Exercise material
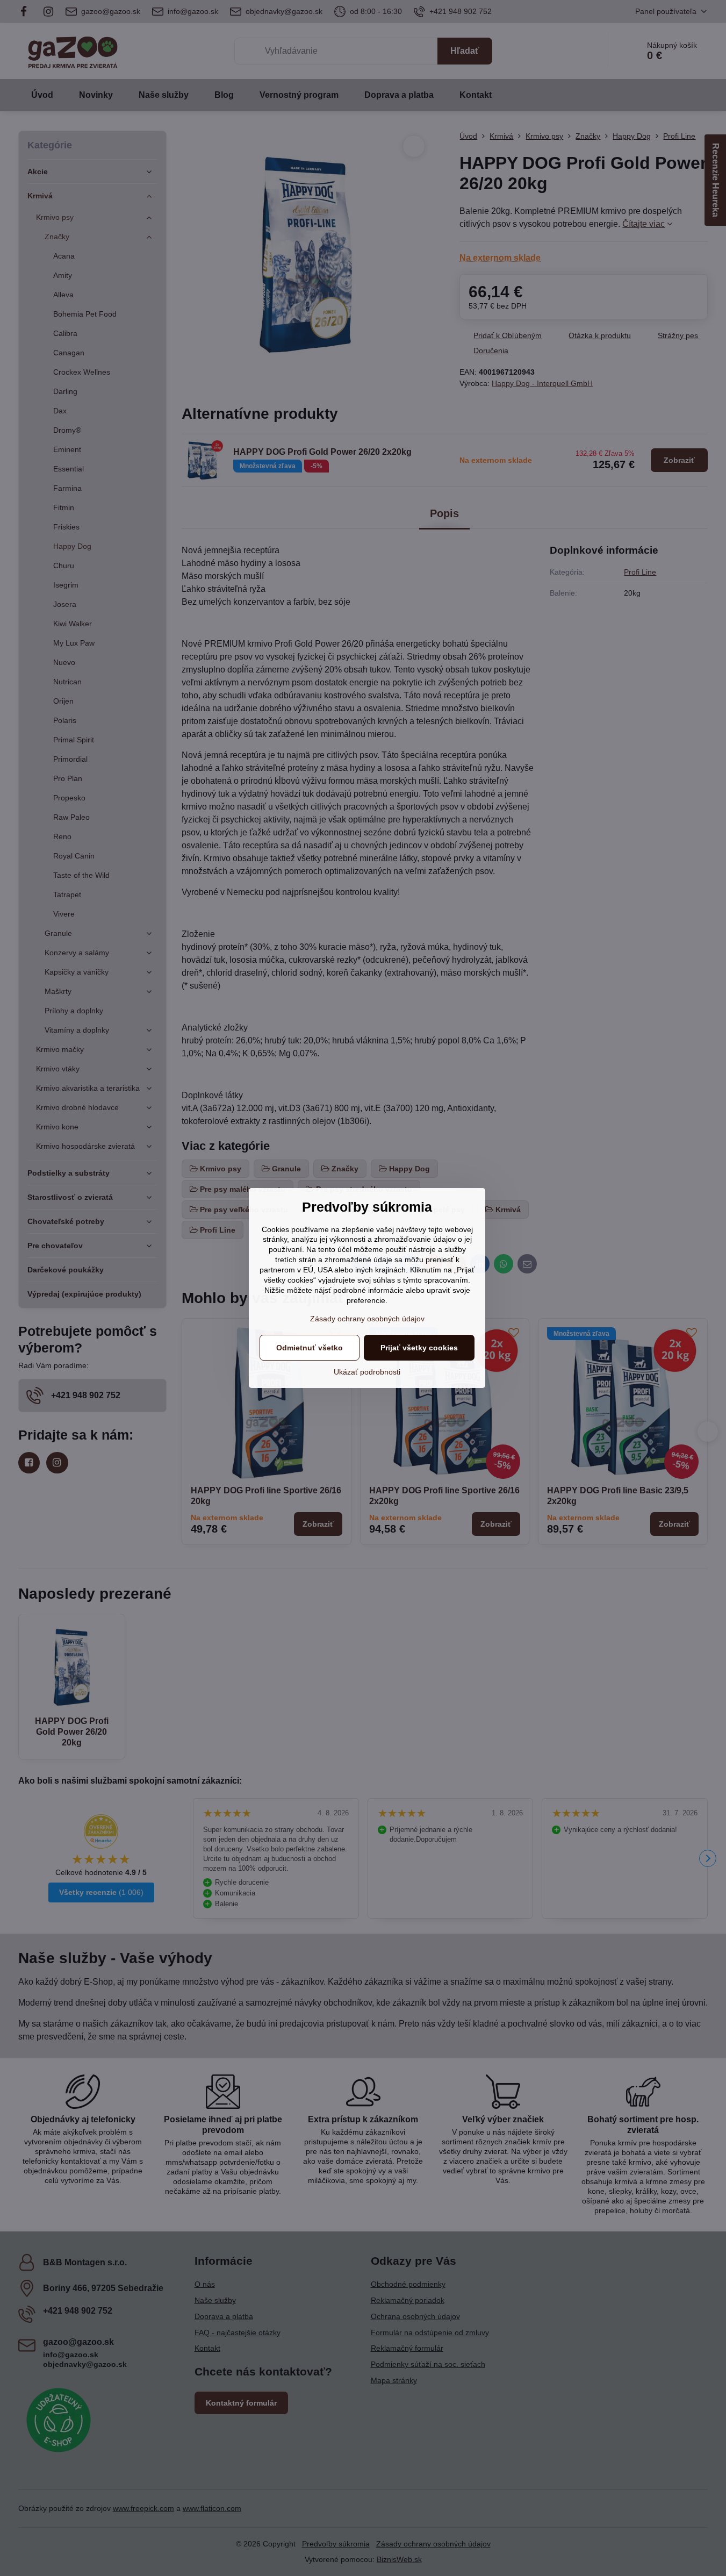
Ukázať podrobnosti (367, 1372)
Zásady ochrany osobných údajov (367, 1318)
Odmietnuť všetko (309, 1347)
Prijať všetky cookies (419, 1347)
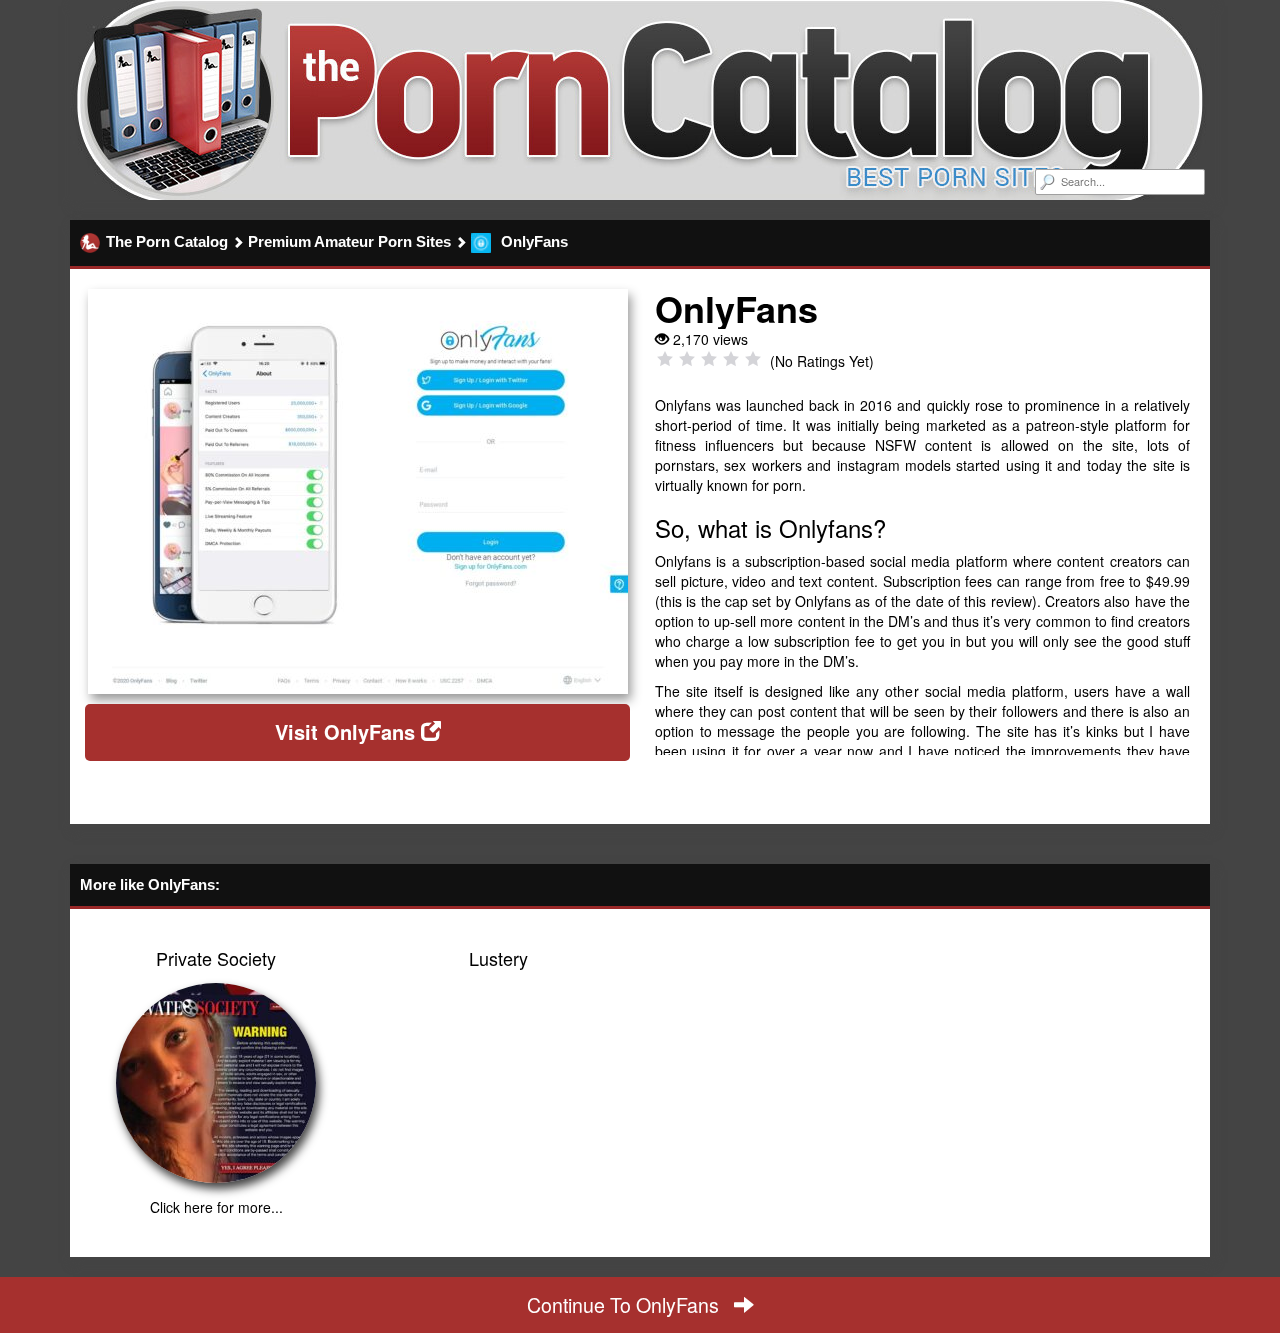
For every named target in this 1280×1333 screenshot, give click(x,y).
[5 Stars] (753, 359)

What is expected
Give back exactly the lines from the one containing "Prijať všetky cookies (419, 1347)" through the last line above, both included, and none of the pictures.

Problem solution
Prijať všetky cookies (419, 1347)
For every named target in this 1280×1333 screenshot, give click(x,y).
[5 Stars] (753, 359)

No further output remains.